For me, this is such an issue. Barry Malzberg is a friend; more than that, he is a profoundly decent and kind human being. I cannot stand idle while this good man’s reputation is unjustly tarnished. The old saying is that bad speech can only be combatted with good speech. As I wrote above, I fear that in this Internet Age, the mud gets replicated so fast and so incessantly that it can never be washed away. I’ve gone on much longer than I originally intended, wanting to wash away as much mud as I can. My washcloth is small, unfortunately. But it won’t go unused.
Update on June 22, 2013: Thanks to Glenn Reynolds for the link, which brought in so many new readers. I apologize that I haven’t been able to respond to each of the comments. My main computer is in the shop, and the boys are begging me to take them swimming. If you’d like to support Barry, his most recent book of essays, Breakfast in the Ruins, is excellent, a fantastic read for anyone with an interest in the science fiction or mystery fields. Also, Mike and Barry have collected many of their Dialogue columns into a book called The Business of Science Fiction.

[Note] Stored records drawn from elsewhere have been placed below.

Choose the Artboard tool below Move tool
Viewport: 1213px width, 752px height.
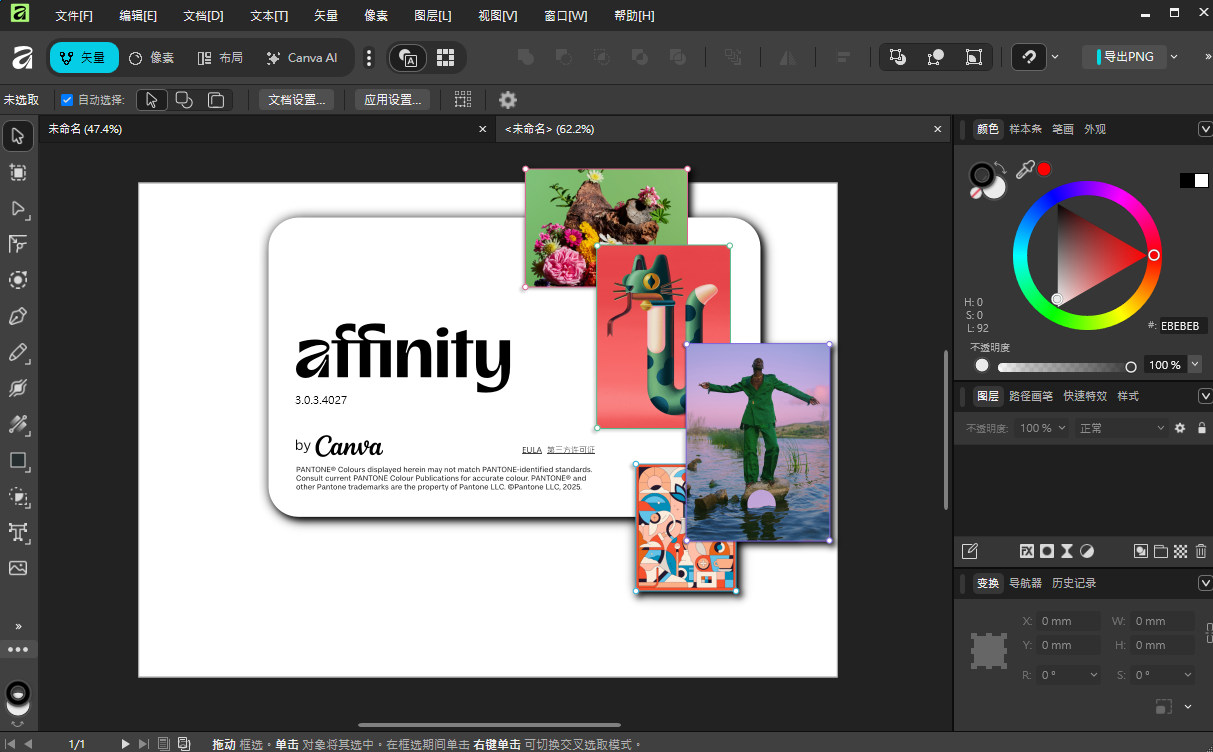click(18, 172)
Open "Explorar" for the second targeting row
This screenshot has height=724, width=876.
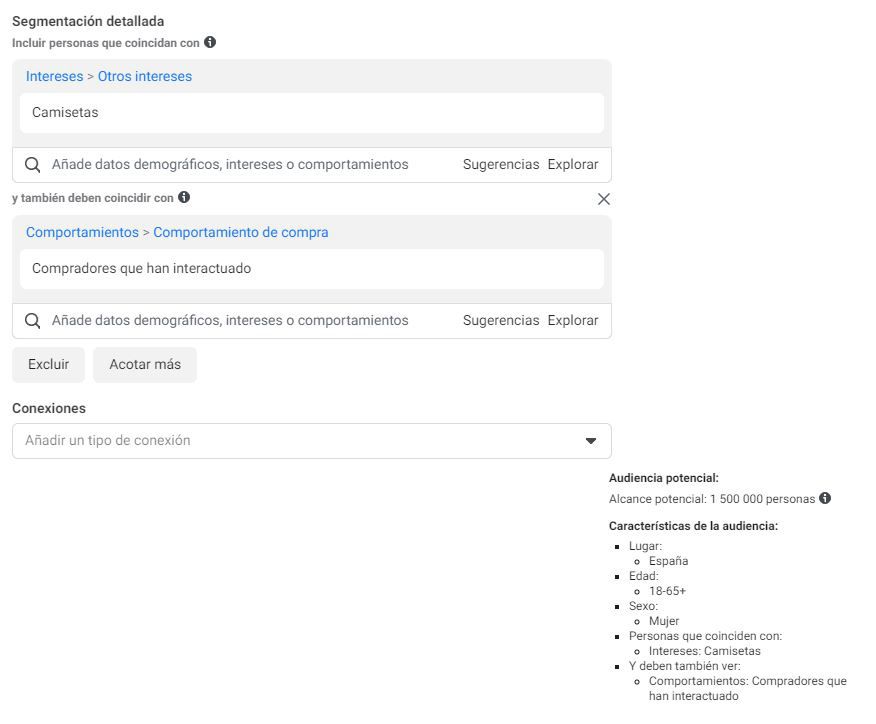tap(574, 320)
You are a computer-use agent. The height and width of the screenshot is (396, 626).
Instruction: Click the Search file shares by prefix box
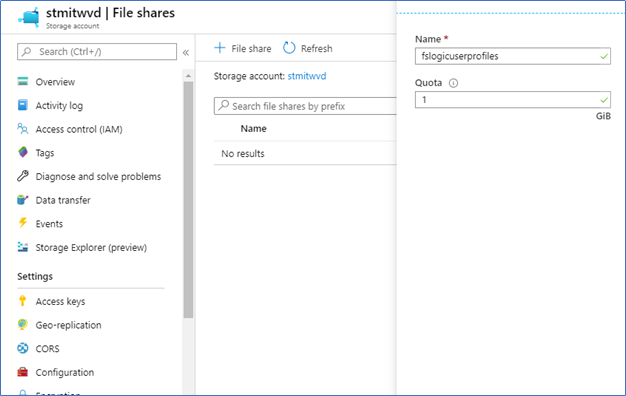coord(306,106)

Update #2 on June 24, 2013: The Los Angeles Review of Books features this very detailed, incisive review of The Very Best of Barry N. Malzberg, which has just been released… a compendium of what Barry considers the best of his more than 350 short stories. Along with Breakfast in the Ruins and The Passage of the Light: the Recursive Science Fiction of Barry N. Malzberg, this new collection is an essential introduction to Barry’s huge body of work.